(What to produce) Although the entries contain pictures, only their text goes into the copy, set down exactly.

★ ★ ★ ★ ★ ★ ★

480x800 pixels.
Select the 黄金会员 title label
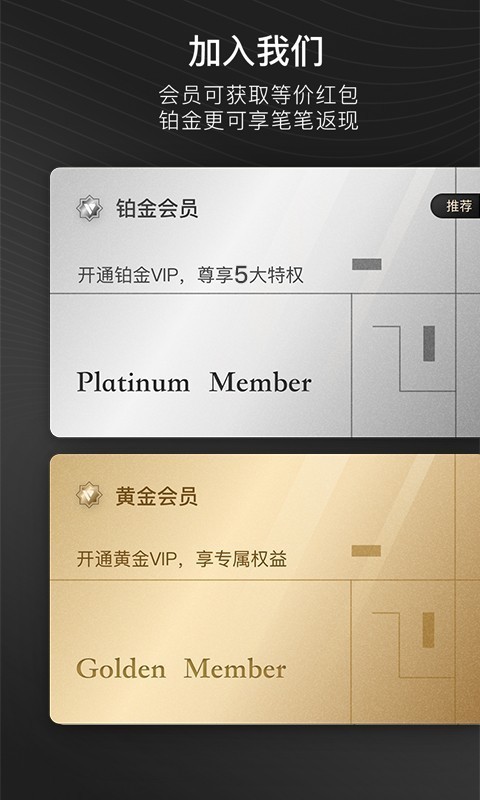click(x=157, y=496)
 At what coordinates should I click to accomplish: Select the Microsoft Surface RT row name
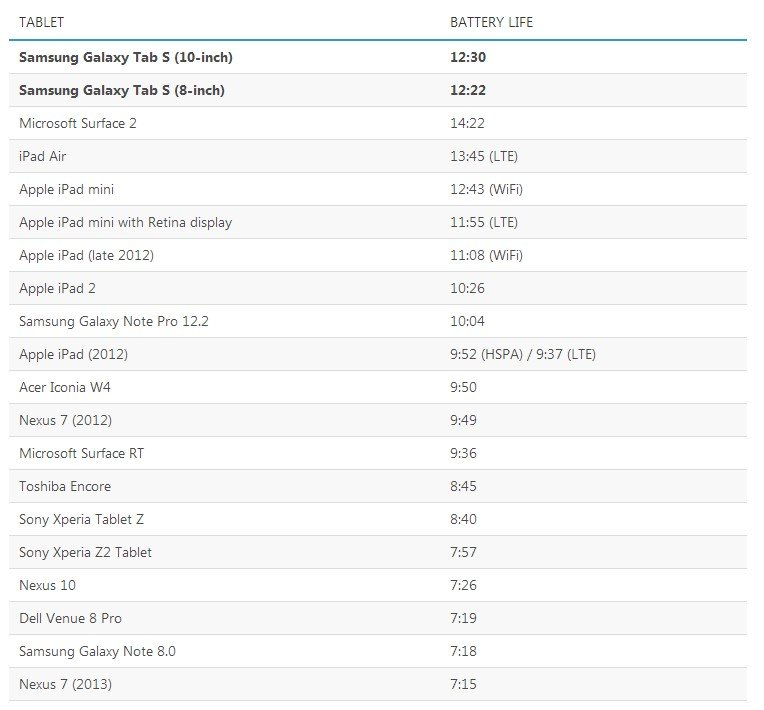pyautogui.click(x=81, y=453)
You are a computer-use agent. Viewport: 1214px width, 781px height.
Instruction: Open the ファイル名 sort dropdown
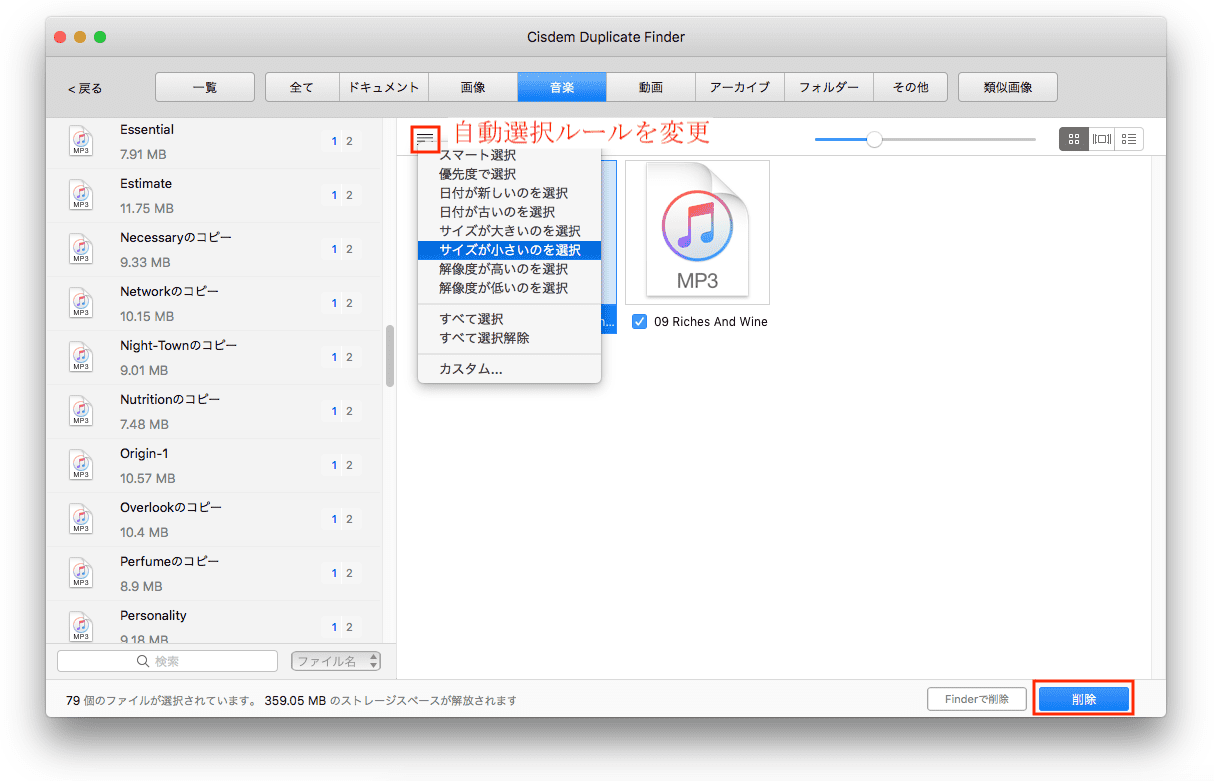336,661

★ ★ ★ ★ ★ ★ ★

(Response box)
480x800 pixels.
Select the 黄金会员 title label
click(x=157, y=496)
 At what coordinates should I click to accomplish: Select the Microsoft Surface RT row name
pyautogui.click(x=81, y=453)
You are a computer-use agent. Viewport: 1214px width, 781px height.
Instruction: Open the ファイル名 sort dropdown
336,661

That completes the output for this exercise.